Une analyse néo-arendtienne
Le principal développement des auteurs pour expliquer la tolérance à la violence de masse, malgré des opinions parfois dissonantes sur la justesse de l’extermination, montre le décalage entre la force du cadre de référence et la faiblesse de l’idéologie. Les soldats ne menaient ni une guerre d’extermination, ni une guerre raciale : « Ils ont livré une guerre dans le cadre de référence de leur société, la société nationale-socialiste, ce qui les a incités à commettre aussi des actes radicalement contraires à l’humanité lorsqu’ils se trouvaient en situation de le faire. Pour les commettre — et c’est ce qui est à proprement parler inquiétant —, il n’était pas nécessaire d’être raciste ou antisémite » (p. 356). C’est en fait la normalité du comportement des soldats que les auteurs soulignent, réinventant le concept arendtien : ils faisaient banalement leur métier de tueurs.

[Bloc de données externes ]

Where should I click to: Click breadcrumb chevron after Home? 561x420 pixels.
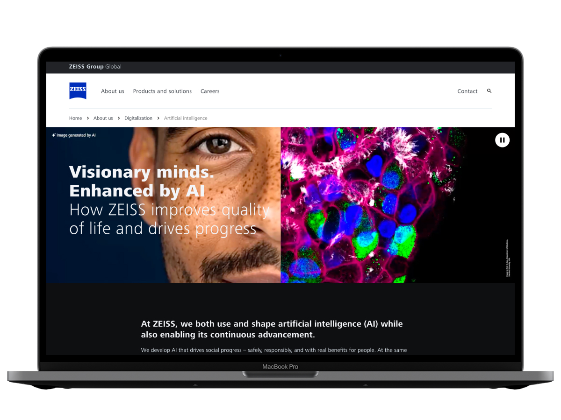coord(88,118)
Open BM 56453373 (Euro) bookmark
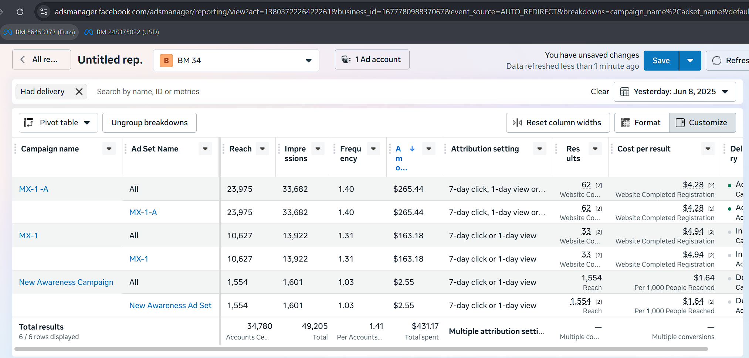The image size is (749, 358). tap(40, 32)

La conclusion de l’ouvrage est largement inattendue (mais le lecteur en avait été prévenu dès l’introduction). La violence déployée par les soldats allemands ne peut pas être définie comme différente de la violence montrée par d’autres soldats — et comparaison est faite avec les soldats américains dans la guerre du Vietnam et en Irak.
Sönke Neitzel et Harald Welzer concluent donc à une différence de degré dans la violence des soldats de la Wehrmacht et des SS, et non de nature, même s’ils écrivent prudemment, conscients que leur explication totalisante n’est pas dépourvue de contractions : la violence « ne devient spécifiquement "nationale-socialiste" qu’au moment où elle s’oriente vers la destruction intentionnelle de personnes qu’il est impossible, même avec la plus mauvaise volonté, de définir comme une menace — cela concerne l’assassinat des prisonniers de guerre soviétiques et, avant tout, l’extermination des Juifs ».
Ils apportent là une conclusion décevante, vu la richesse de leurs analyses. Une conclusion inquiétante aussi, à force de généralisation, au risque peut-être d’une relativisation de la violence nazie.